The aide meets us each morning at the school gate and effectively takes over Jack's care until the end of the school day. She does transfers between wheelchair, walker, desk chair and toilet. She changes his pants if he has an accident (happens occasionally) and helps him in the classroom and canteen. The only thing she doesn't do is teach. The only downside to this system is that if the aide is unable to work then Jack misses school as he can't be at school without assistance. 

Understand that this was also the first time I'd entered a child into a school system. Jack left a wonderful childcare centre in Melbourne which was providing us with 3 full days a week of kinder plus a full-time aide. Leaving there was difficult as we had great support from both staff and other families. Entering him into the Victorian school system and navigating my way through finding an aide, accessibility, equipment etc would have been nerve-wracking enough. But then do it in New Caledonia, in my shoddy French - it was stressful for sure.
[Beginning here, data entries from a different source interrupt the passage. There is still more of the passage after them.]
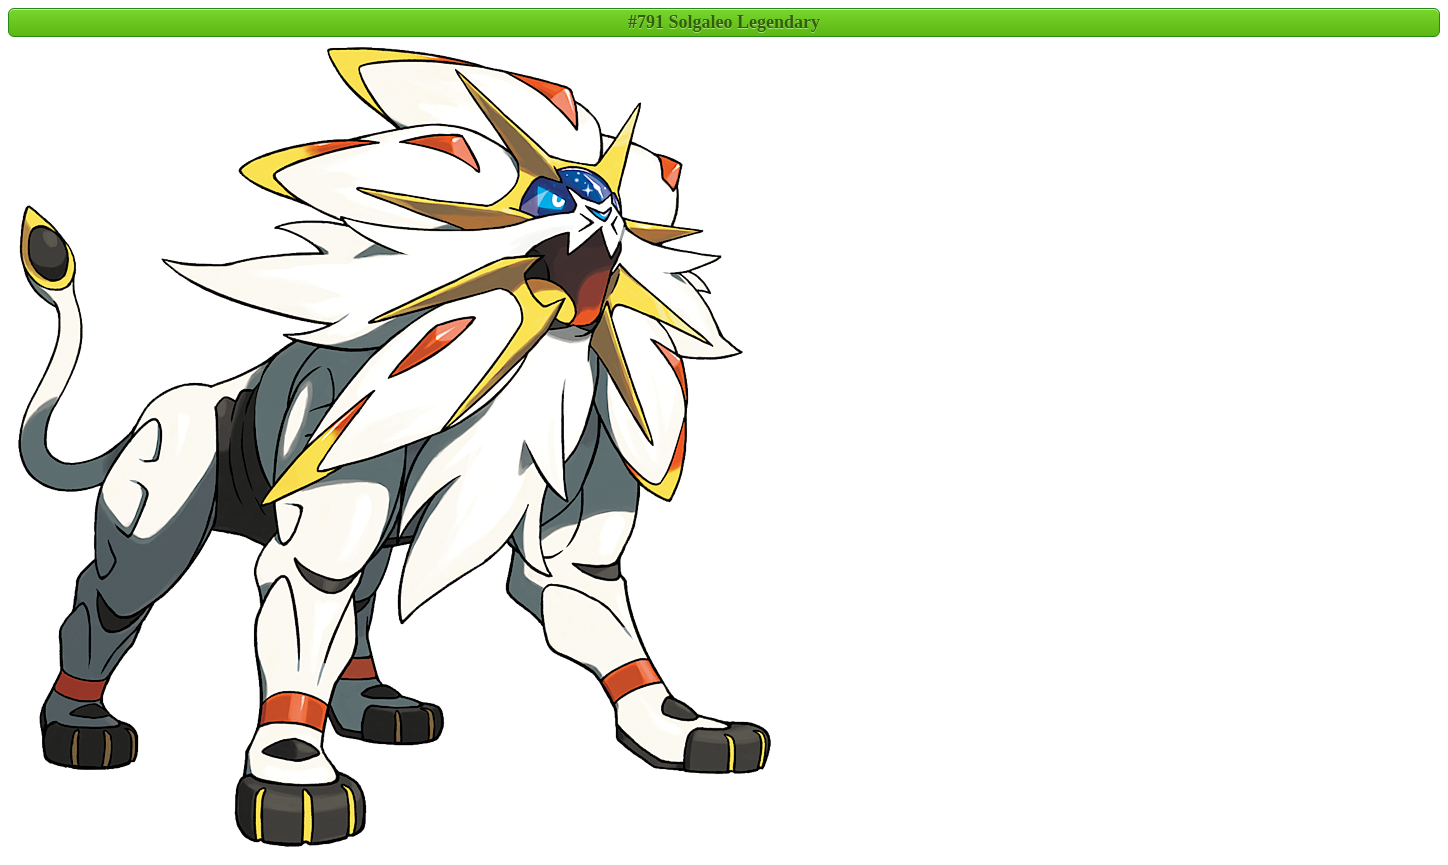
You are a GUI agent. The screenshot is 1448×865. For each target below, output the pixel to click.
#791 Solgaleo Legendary (724, 22)
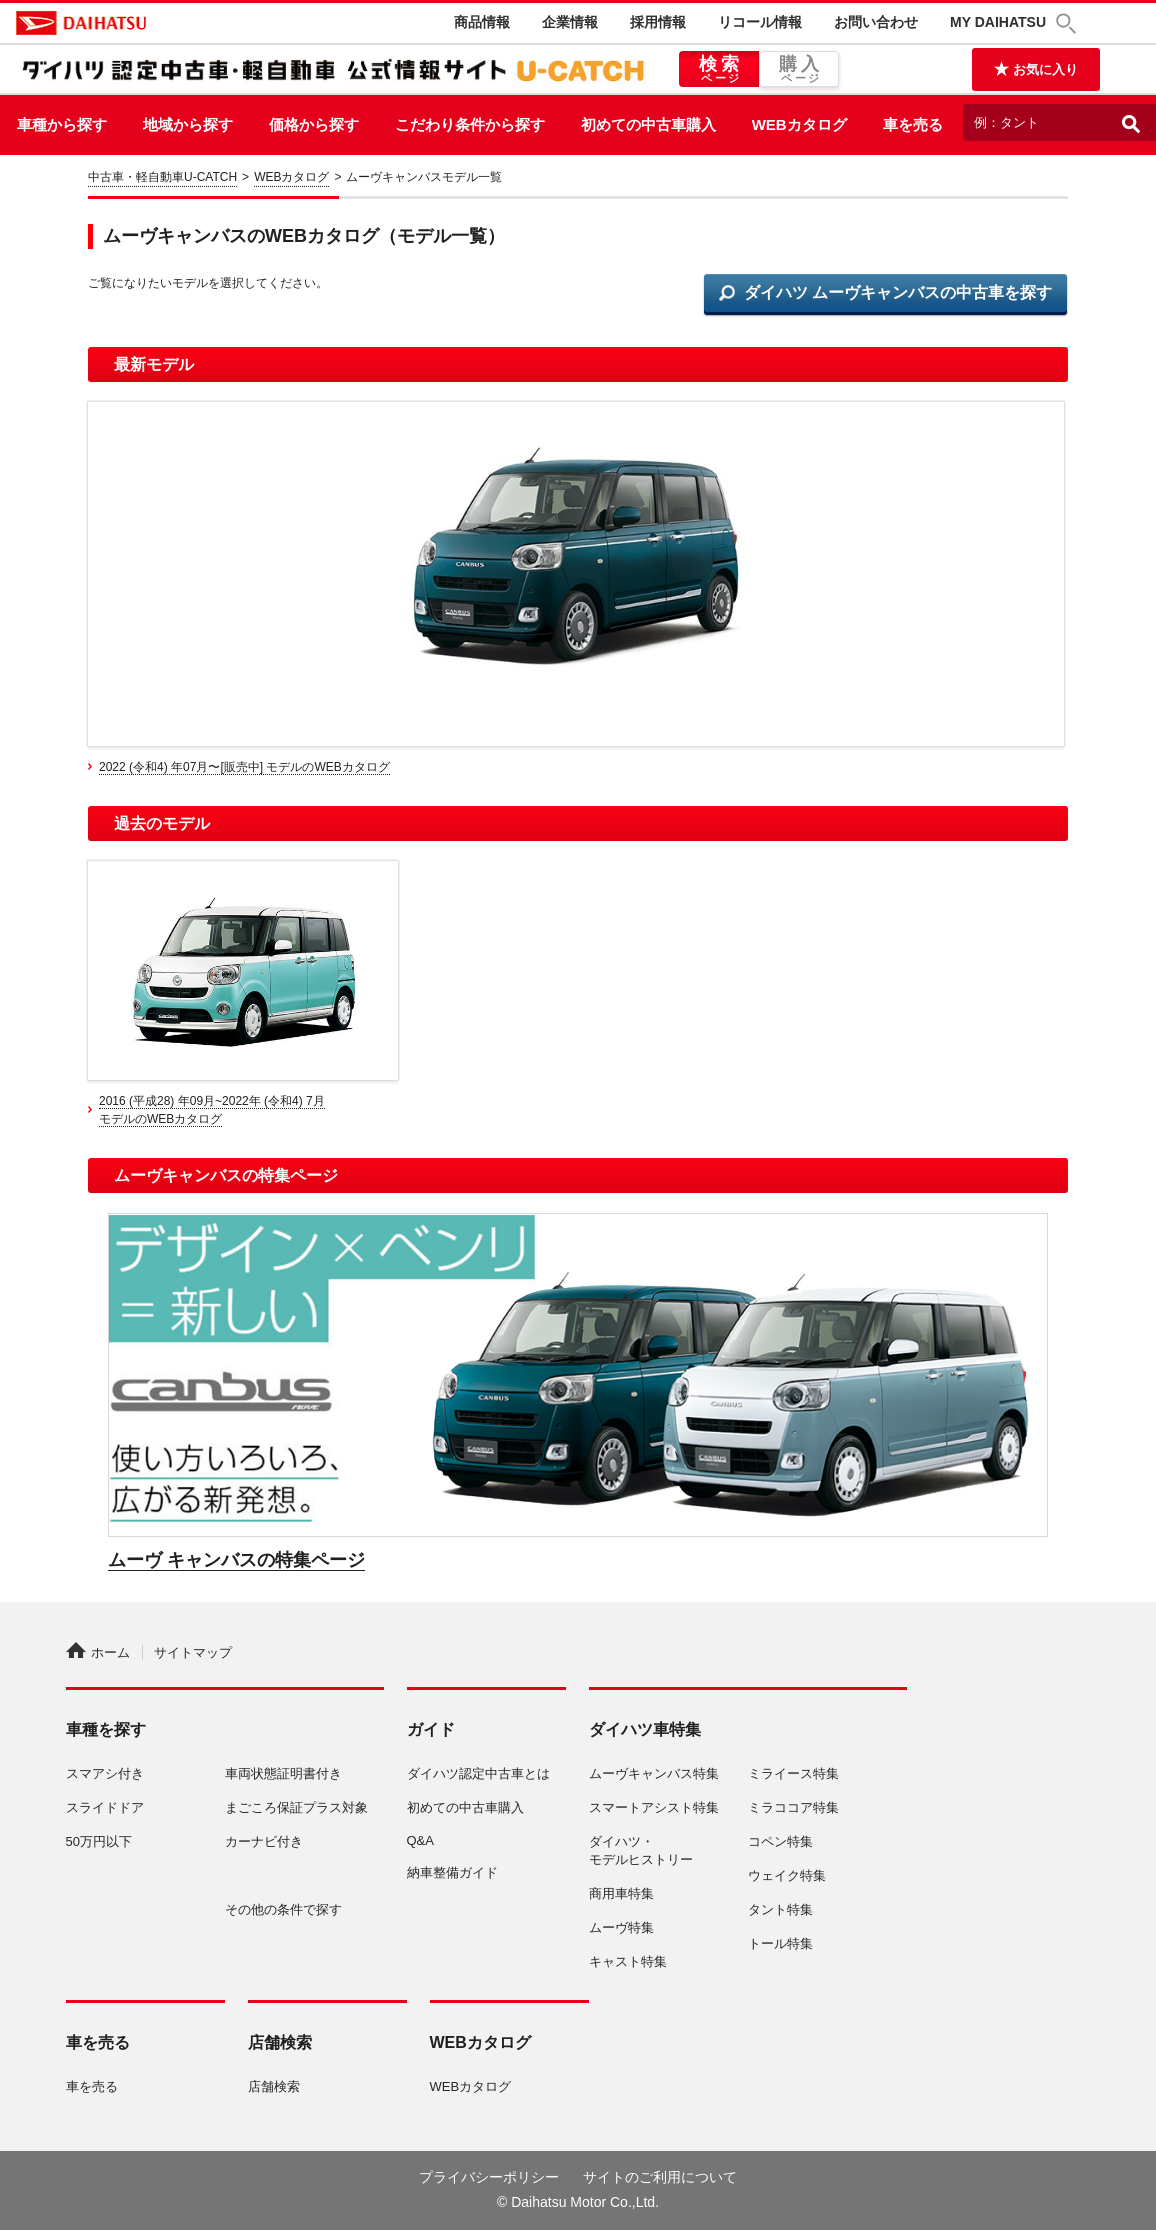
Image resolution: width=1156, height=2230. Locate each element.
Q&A (420, 1840)
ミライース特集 (793, 1773)
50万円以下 (99, 1841)
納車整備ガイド (452, 1872)
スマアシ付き (105, 1773)
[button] (1069, 23)
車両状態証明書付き (283, 1773)
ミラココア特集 (793, 1807)
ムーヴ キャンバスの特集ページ (236, 1560)
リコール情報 (760, 22)
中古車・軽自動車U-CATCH (162, 177)
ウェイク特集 (787, 1875)
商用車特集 (621, 1893)
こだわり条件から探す (470, 124)
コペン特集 (780, 1841)
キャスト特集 (628, 1961)
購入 (799, 70)
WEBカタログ (799, 124)
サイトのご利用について (660, 2177)
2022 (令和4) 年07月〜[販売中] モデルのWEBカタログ (244, 767)
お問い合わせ (876, 22)
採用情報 (658, 22)
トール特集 (780, 1943)
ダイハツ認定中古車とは (478, 1773)
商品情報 (482, 22)
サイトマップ (193, 1652)
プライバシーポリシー (489, 2177)
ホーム (98, 1652)
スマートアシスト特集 (654, 1807)
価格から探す (314, 124)
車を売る (913, 124)
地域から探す (188, 124)
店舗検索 (274, 2086)
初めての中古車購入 (648, 124)
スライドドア (105, 1807)
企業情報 (570, 22)
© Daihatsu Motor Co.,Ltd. (578, 2202)
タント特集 (780, 1909)
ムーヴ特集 (621, 1927)
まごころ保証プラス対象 (296, 1807)
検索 (719, 70)
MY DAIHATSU (998, 22)
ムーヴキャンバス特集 (654, 1773)
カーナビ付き (264, 1841)
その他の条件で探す (283, 1909)
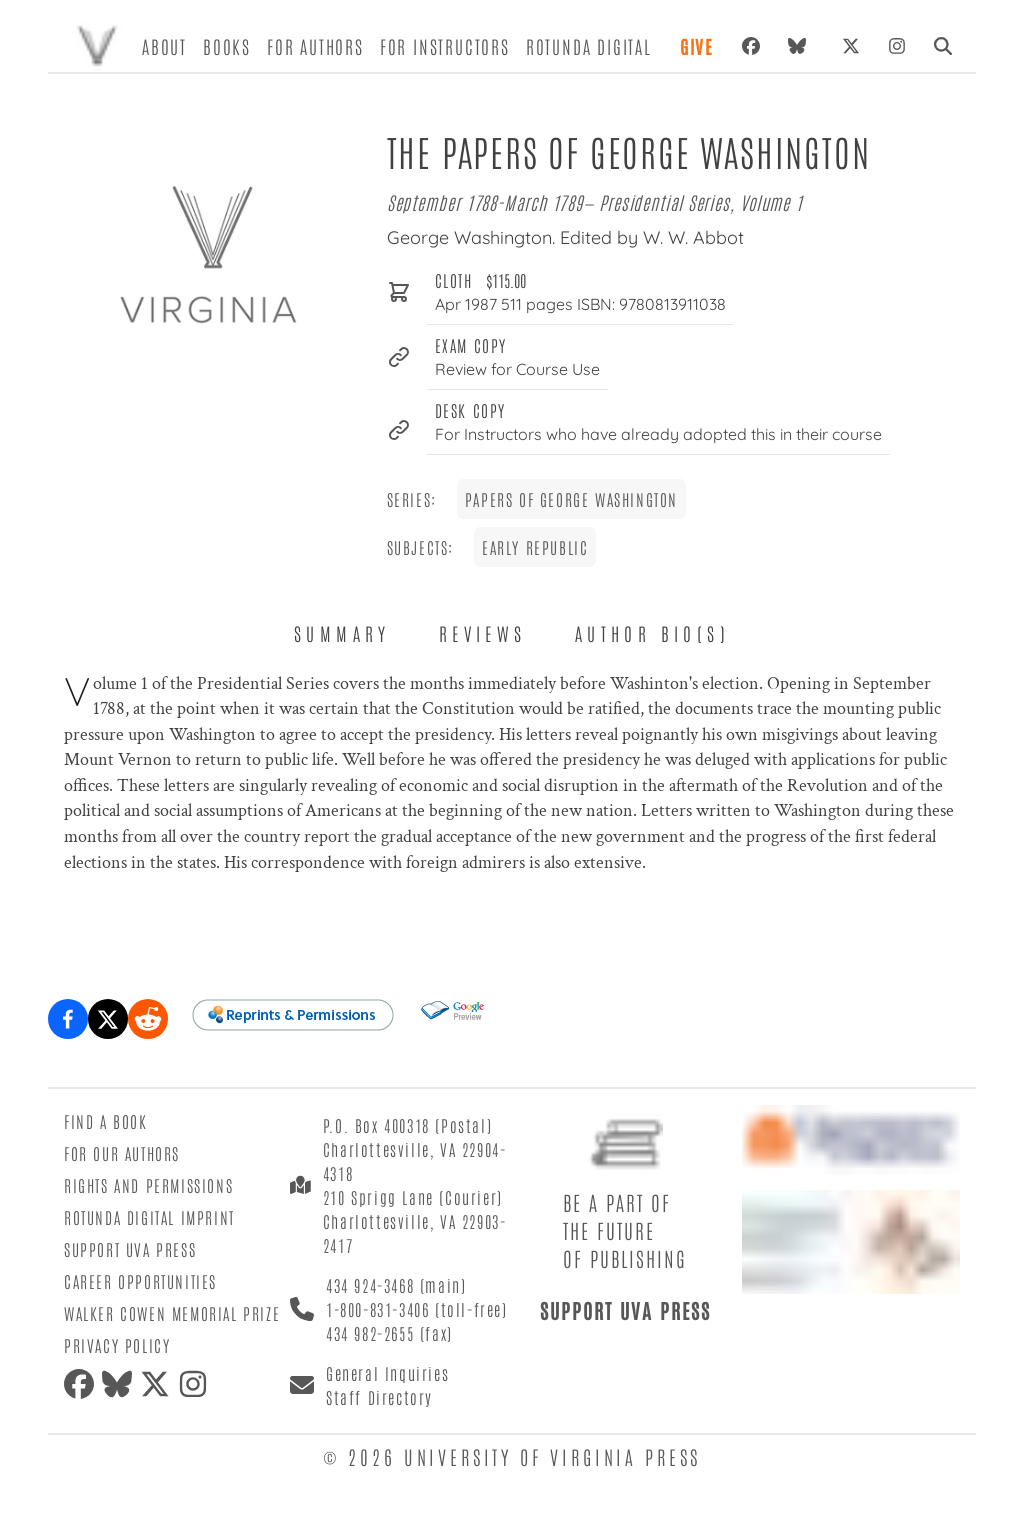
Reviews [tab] (483, 633)
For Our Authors (122, 1153)
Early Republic (535, 547)
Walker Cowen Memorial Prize (172, 1313)
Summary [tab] (342, 633)
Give (697, 46)
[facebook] (83, 1384)
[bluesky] (801, 46)
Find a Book (106, 1121)
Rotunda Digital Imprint (149, 1217)
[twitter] (159, 1384)
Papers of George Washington (571, 499)
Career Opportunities (140, 1281)
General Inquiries (387, 1373)
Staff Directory (379, 1397)
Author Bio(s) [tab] (652, 633)
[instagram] (197, 1384)
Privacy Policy (117, 1345)
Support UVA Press (130, 1249)
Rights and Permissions (148, 1185)
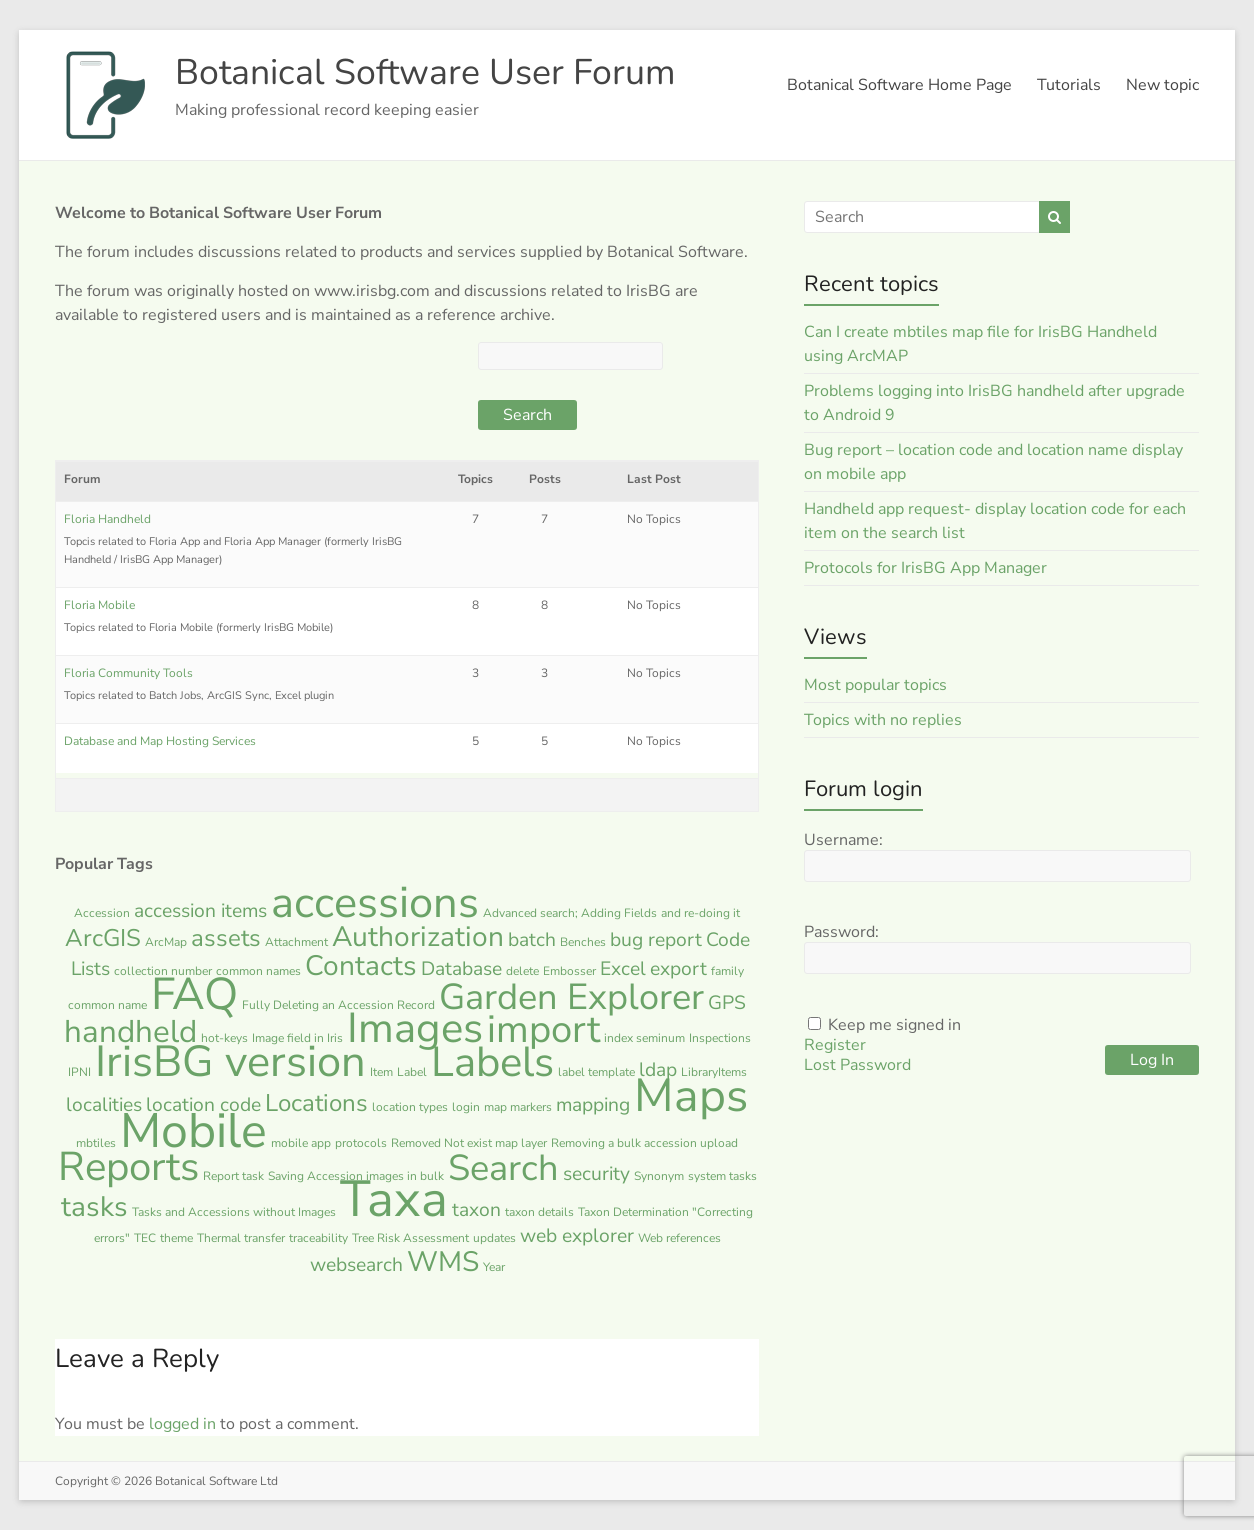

One of the biggest mistakes I made was assuming that Jack's teachers had some training in working with handicapped children. We had an upsetting experience later in Jack's first year when I mistakenly assumed his maitresse had him included in the choreography of his class's dance for the school spectacle

The experience left me determined to be closer to his teacher the following year. I made sure to meet with her regularly but particularly when she was planning the class choreography. I really wanted to advise on Jack's restrictions and some ideas to ensure she felt confident and could include him properly. The result was that we were all very proud of his participation, front and centre no less. More importantly Jack loved the experience and was proud of his achievement (you can view his class dance here).